The export routes would have the combined capacity to flow 2-2.25 Bcf/d of gas to market, according to Riney. The trunkline is being constructed in five segments, with the first sales connection flowing gas since last May. Processing capacity mostly has been built in 50 MMcf/d modular increments, with double capacity at some locations.
Last month, Apache also secured 500 MMcf/d of transport capacity via the proposed Gulf Coast Express (GCX) pipeline, a $1.7 billion project designed to carry 1.92 Bcf/d from the Permian to the Texas Gulf Coast. GCX is expected to provide Apache with access to domestic industrial and utility users, as well as incremental demand for liquefied natural gas exports and Mexican markets.
All of the Alpine High gas is being moved through the northern sales connection into the Comanche Trail pipeline, which went into service last spring.
The gas headed to Mexico is priced at a slight premium to Waha Hub daily basis, Riney said. In addition, multiple projects are competing to move gas to the Texas Gulf Coast, “where demand is strong and growing.”
BMO Capital Markets analysts led by Phillip Jungwirth last fall conducted a deep dive on Alpine High.
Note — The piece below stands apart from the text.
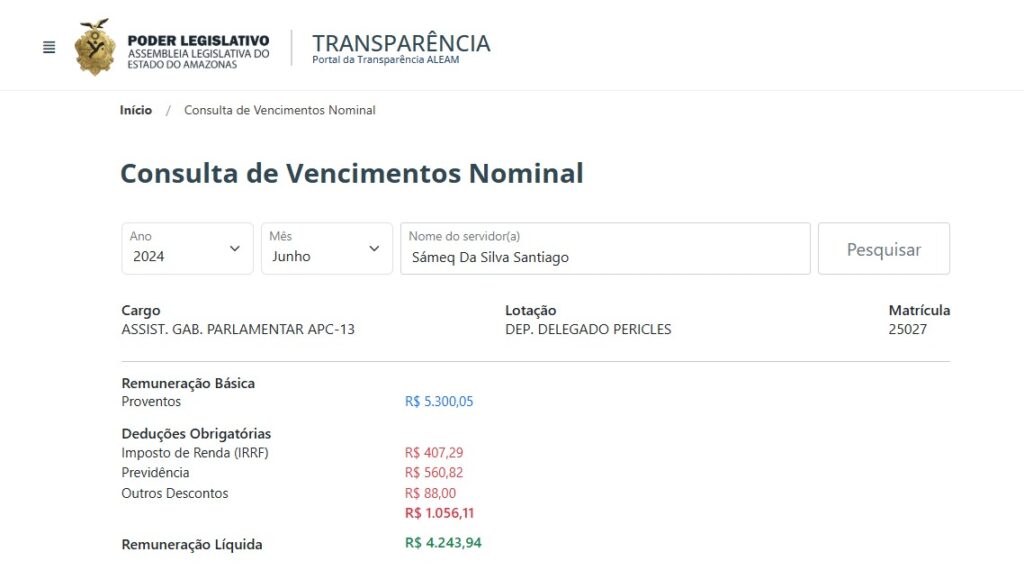Focus the Nome do servidor(a) input field
The image size is (1024, 570).
coord(605,249)
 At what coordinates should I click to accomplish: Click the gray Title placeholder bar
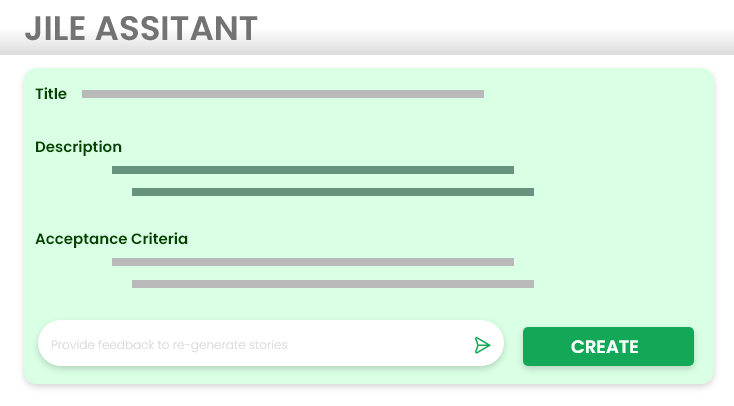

Excluding concept wells, Jungwirth said the average Alpine High wet gas well after six months was performing in line with the Utica Shale and Oklahoma’s STACK, i.e., the Sooner Trend of the Anadarko Basin, mostly in Canadian and Kingfisher counties.
The average dry gas well in Alpine High after four months was performing in line with the Marcellus Shale and Oklahoma’s SCOOP, aka the South Central Oklahoma Oil Province.
Wet gas internal rates of return appeared to compete with the Eagle Ford Shale, SCOOP and STACK. Dry gas wells are “slightly below” the Marcellus, Utica and Haynesville shales, Jungwirth said.
“We model Alpine High production reaching 500 MMcfe/d by mid-2019, which we estimate compares with the company’s original guidance of 550MMcfe/d by 4Q2018,” he said. Alpine High should reach free cash flow breakeven by 2021 at a $3.25/Mcf Henry Hub price and a $60/bbl West Texas Intermediate (WTI) price, or by 2020 with $3.00 Henry and $55 WTI.
Meanwhile, Apache said its international volumes captured in the final three months of 2017 are coming in lower than anticipated, reflecting unscheduled downtime at the Forties Pipeline System in the UK, which suffered an outage last month. The system provides about 30% of UK’s oil and 10% of its natural gas.
Apache also reported underperforming North Sea wells and lower-than-expected volumes from Egypt assets primarily from improving Brent oil prices on the cost recovery mechanisms in production sharing contracts.
“As a result of these factors, the company expects fourth quarter adjusted international production in the range of 138,000 to 140,000 boe/d and base-level production volumes to be lower than planned going into 2018,” management said.
Christmann said, “Robust Brent crude prices enabled our international operations to generate strong free cash flow during the fourth quarter despite the reduction in production volumes.”
Apache expects to report a $49 million loss in 4Q2017 for realized losses on oil and gas price derivatives, as well as $45-50 million for dry hole costs. For Egypt, estimated tax barrels are expected to be 32,000-36,000 boe/d.
Fourth quarter and full-year 2017 results are scheduled to be issued on Feb. 22.